■ **Saved entries**:
◆ ◆ ◆ ◆ ◆
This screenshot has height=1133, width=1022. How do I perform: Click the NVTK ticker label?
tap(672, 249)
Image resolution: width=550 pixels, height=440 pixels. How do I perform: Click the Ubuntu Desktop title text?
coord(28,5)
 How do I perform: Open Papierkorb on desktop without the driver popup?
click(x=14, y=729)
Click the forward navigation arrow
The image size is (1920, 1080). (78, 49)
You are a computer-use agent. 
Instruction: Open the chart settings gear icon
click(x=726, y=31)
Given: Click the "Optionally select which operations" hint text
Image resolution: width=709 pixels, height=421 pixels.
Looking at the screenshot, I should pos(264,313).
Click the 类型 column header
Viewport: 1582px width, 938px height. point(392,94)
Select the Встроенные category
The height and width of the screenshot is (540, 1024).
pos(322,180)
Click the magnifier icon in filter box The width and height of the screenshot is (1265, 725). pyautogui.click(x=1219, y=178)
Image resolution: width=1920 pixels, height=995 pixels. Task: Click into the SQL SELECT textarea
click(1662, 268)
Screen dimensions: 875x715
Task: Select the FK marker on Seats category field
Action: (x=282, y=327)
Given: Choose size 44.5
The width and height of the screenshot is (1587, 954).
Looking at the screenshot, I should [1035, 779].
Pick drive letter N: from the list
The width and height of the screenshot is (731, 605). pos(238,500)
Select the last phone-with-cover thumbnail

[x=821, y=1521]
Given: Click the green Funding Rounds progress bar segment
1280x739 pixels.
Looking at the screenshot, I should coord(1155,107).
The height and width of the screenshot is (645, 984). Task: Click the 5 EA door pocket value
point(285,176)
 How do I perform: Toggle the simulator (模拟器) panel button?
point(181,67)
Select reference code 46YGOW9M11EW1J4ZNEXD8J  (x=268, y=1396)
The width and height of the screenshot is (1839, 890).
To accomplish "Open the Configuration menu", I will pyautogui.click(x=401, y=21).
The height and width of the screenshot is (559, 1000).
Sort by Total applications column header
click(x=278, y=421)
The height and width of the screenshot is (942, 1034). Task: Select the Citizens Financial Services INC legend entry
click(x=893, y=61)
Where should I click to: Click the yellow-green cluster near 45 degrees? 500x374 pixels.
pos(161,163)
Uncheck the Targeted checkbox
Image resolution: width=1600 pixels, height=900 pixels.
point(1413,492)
◆ ◆ ◆ ◆ ◆
■ **What is needed**: For the entries above, give only the number of lines that contain the word "pyautogui".

■ **Solution to the exercise**: 2